In tidymass/metid: Metabolite identification based on MS1 and MS2 spectra

knitr::opts_chunk$set(
  collapse = TRUE,
  comment = "#>",
  out.width = "100%"
)

MS1 data preparation

The peak table must contain "name" (peak name), "mz" (mass to charge ratio) and "rt" (retention time, unit is second). It can be from any data processing software (XCMS, MS-DIAL and so on).

![](../man/figures/Screen Shot 2020-03-30 at 5.51.02 PM.png)

Database

The database must be generated using constructDatabase() function. You can also use the public databases we provoded here.

Data organization

Place the MS1 peak table and databases which you want to use in one folder like below figure shows:

![](../man/figures/Screen Shot 2020-03-30 at 1.55.53 PM.png)

Run `identify_metabolites()` function

We use the demo data in metid package to show how to use metid to identify metabolites without MS2 spectra.

Load demo data

First we load the MS1 peak and database from metid package and then put them in a example folder.

library(metid)
library(tidyverse)

##create a folder named as example
path <- file.path(".", "example")
dir.create(path = path, showWarnings = FALSE)

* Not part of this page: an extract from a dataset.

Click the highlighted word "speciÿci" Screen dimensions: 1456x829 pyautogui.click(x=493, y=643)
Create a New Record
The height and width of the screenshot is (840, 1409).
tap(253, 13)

##get MS1 peak table from metid
ms1_peak <- system.file("ms1_peak", package = "metid")
file.copy(from = file.path(ms1_peak, "ms1.peak.table.csv"), 
          to = path, overwrite = TRUE, recursive = TRUE)

##get database from metid
data("snyder_database_rplc0.0.3", package = "metid")
save(snyder_database_rplc0.0.3, file = file.path(path, "snyder_database_rplc0.0.3"))

Now in your ./example, there are two files, namely ms1.peak.table.csv and msDatabase_rplc_0.0.2, respectively.

Only use m/z for metabolite identification

First, we only use m/z for metabolite identification.

annotate_result1 <- 
  identify_metabolites(ms1.data = "ms1.peak.table.csv", 
                       ms1.match.ppm = 15, 
                       rt.match.tol = 1000000, 
                       polarity = "positive", 
                       column = "rp", 
                       path = path, 
                       candidate.num = 3,
                       database = "snyder_database_rplc0.0.3", 
                       threads = 5)

Note: because here we only want to use m/z for metabolite identification, so please set rt.match.tol (second) > 10,000, for example '1000000' here, so the RT will not be used for filtering.

Other parameters:

ms1.data: The ms1 peak table name.
ms1.match.ppm: MS1 match tolerance (ppm).
polarity: positive or negative.
column: hilic or rp.
path: Where are your data placaed?
candidate.num: The candidate number for each peak.
database: The database name or database.
threads: How many threads you want to use.

The return result annotate_result1 is a metIdentifyClass object, you can directory get the brief information by print it in console:

annotate_result1

Note:

now we can also provide "databaseClass" object for "database" argument. For example: we load the database first.

snyder_database_rplc0.0.3

Then we can directory provide this database to identify_metabolites():

annotate_result2 <- 
  identify_metabolites(ms1.data = "ms1.peak.table.csv", 
                       ms1.match.ppm = 15, 
                       rt.match.tol = 1000000, 
                       polarity = "positive", 
                       column = "rp", 
                       path = path, 
                       candidate.num = 3,
                       database = snyder_database_rplc0.0.3, 
                       threads = 5)

But what should be noticed is that it have different name for database in the final result:

annotate_result1@database

annotate_result2@database

It is because that if you give the databaseClass, so identify_metabolites can know the name of database, if just use the source and version as the name for database.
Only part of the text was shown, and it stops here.